Unveiling Immune Metabolic Mechanisms in Bladder Cancer: Spatial Profiling Identifies ZFP36 as a Therapeutic Target

Treatment of bladder cancer (BLCA) is currently facing formidable challenges due to its high heterogeneity and immune evasion. In this study, we utilize spatial metabolomics (SM) and spatial transcriptomics (ST) to systematically analyze and visualize metabolic and transcriptional landscapes of BLCA. Correlation analysis reveals significant metabolic and transcriptional differences among tumor regions, shedding light on the heterogeneity and immune-related metabolic reprogramming mechanisms in BLCA. Further studies identify ZFP36 as a potential immunotherapeutic marker, with its higher expression correlating with poor prognosis in BLCA patients. Mechanistically, ZFP36 mediates the mRNA decay of key immune regulatory genes, including C1QBP, thereby suppressing T-cell activation and cytotoxicity. Notably, the combination of ZFP36 knockout and anti-PD-1 therapy demonstrated synergistic antitumor effects, suggesting that targeting ZFP36 may offer a promising therapeutic strategy for BLCA treatment. In summary, this study, through integrated multi-omics analysis, unveils the immune metabolic regulatory mechanisms of BLCA and provides crucial molecular targets for immunotherapy. Validation of immunometabolic reprogramming in bladder cancer by association analysis of spatial transcriptomics and spatial metabolomics

膀胱癌（Bladder Cancer, BLCA）目前因其高度异质性与免疫逃逸特性，面临诸多严峻的治疗挑战。
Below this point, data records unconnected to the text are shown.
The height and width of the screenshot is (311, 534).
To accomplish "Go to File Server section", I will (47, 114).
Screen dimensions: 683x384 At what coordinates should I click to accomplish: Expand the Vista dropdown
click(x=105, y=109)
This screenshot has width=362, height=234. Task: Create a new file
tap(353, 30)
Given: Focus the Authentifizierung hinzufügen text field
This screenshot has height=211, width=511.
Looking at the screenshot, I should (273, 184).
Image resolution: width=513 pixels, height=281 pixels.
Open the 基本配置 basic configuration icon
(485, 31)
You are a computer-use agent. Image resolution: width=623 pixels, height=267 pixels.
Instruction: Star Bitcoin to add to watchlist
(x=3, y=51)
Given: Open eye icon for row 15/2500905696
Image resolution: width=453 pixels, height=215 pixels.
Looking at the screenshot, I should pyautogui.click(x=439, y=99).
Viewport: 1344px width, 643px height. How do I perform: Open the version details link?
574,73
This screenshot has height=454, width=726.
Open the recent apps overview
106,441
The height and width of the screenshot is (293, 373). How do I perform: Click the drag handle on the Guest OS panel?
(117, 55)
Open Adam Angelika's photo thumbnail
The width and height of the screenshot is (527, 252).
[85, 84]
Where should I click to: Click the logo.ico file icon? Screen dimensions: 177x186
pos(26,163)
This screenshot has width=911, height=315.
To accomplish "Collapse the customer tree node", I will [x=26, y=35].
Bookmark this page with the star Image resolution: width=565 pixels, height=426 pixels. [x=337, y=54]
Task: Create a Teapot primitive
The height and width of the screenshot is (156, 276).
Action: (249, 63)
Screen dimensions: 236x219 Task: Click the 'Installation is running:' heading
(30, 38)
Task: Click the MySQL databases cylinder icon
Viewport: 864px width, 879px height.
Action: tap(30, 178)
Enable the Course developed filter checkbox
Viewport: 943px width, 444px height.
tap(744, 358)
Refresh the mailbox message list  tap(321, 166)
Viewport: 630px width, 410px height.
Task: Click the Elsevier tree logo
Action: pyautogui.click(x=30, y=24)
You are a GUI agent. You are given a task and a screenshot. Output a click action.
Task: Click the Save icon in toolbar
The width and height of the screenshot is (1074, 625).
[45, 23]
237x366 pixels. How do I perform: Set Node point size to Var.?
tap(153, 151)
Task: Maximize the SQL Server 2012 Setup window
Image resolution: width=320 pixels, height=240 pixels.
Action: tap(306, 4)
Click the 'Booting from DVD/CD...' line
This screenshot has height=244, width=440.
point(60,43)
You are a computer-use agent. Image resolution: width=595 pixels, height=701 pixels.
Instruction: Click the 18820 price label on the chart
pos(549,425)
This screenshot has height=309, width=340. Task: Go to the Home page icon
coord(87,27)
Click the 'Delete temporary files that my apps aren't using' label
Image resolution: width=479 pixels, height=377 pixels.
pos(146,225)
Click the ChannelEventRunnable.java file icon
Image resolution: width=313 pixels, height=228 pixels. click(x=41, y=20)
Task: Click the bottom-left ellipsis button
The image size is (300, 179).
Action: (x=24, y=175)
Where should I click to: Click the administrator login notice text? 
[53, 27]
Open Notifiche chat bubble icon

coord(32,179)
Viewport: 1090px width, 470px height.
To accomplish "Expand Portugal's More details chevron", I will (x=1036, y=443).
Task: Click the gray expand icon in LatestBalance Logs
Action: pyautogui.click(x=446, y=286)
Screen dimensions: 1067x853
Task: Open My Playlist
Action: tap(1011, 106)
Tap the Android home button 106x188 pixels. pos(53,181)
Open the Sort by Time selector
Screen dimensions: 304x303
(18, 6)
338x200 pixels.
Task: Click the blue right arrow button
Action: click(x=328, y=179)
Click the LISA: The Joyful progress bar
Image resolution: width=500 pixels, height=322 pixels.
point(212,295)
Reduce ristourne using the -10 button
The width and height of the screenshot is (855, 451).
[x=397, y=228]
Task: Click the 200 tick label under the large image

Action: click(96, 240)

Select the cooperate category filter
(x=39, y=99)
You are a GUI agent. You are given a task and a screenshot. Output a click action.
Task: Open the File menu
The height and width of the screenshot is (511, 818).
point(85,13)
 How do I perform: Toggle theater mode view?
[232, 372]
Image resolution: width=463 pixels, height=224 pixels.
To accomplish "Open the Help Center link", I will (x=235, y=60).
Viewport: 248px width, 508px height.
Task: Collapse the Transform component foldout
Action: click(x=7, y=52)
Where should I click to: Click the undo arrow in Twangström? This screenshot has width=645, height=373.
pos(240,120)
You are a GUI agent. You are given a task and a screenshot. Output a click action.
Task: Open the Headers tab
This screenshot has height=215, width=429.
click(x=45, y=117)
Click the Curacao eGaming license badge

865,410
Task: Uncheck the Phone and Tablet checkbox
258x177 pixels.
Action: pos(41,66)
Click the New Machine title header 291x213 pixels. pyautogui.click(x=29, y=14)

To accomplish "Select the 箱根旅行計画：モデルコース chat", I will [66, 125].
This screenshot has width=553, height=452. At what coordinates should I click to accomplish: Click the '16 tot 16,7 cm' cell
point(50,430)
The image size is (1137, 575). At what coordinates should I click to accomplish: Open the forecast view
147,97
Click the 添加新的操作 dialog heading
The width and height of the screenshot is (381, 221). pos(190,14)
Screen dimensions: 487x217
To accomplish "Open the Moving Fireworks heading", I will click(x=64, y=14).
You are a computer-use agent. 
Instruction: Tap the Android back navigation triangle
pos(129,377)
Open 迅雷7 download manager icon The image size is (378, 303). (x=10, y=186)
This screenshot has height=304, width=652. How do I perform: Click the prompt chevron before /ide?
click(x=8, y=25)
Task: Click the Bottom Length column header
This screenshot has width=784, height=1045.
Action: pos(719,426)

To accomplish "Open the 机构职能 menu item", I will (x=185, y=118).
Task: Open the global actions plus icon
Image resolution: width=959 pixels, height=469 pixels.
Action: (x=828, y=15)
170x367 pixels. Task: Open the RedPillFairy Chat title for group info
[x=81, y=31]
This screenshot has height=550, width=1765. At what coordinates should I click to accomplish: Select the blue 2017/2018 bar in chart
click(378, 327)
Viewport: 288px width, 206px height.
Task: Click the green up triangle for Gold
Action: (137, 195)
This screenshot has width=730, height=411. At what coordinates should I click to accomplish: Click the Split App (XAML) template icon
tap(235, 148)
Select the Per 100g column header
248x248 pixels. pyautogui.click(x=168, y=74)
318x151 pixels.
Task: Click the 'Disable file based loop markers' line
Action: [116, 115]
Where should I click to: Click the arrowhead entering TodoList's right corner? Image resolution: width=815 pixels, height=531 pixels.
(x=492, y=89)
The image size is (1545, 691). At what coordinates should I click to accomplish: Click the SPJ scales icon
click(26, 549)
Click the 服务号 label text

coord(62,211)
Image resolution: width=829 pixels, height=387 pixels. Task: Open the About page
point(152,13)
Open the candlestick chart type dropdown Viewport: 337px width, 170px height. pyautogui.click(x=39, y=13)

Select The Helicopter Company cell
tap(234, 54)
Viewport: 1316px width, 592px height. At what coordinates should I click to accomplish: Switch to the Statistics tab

本研究利用空间代谢组学（Spatial Metabolomics, SM）与空间转录组学（Spatial Transcriptomics, ST），对膀胱癌的代谢与转录组全景进行系统性分析与可视化呈现。相关性分析结果显示，肿瘤区域间存在显著的代谢与转录组差异，为阐明膀胱癌的异质性及免疫相关代谢重编程机制提供了重要依据。后续研究证实ZFP36可作为潜在的免疫治疗标志物，其高表达与膀胱癌患者的不良预后显著相关。机制层面，ZFP36可介导包括C1QBP在内的关键免疫调控基因的mRNA降解，进而抑制T细胞活化与细胞毒性功能。值得注意的是，ZFP36敲除联合抗PD-1治疗展现出协同抗肿瘤效应，提示靶向ZFP36或可为膀胱癌治疗提供极具前景的治疗策略。综上，本研究通过整合多组学分析，揭示了膀胱癌的免疫代谢调控机制，并为免疫治疗提供了关键分子靶点；同时通过空间转录组学与空间代谢组学的关联分析，验证了膀胱癌中的免疫代谢重编程过程。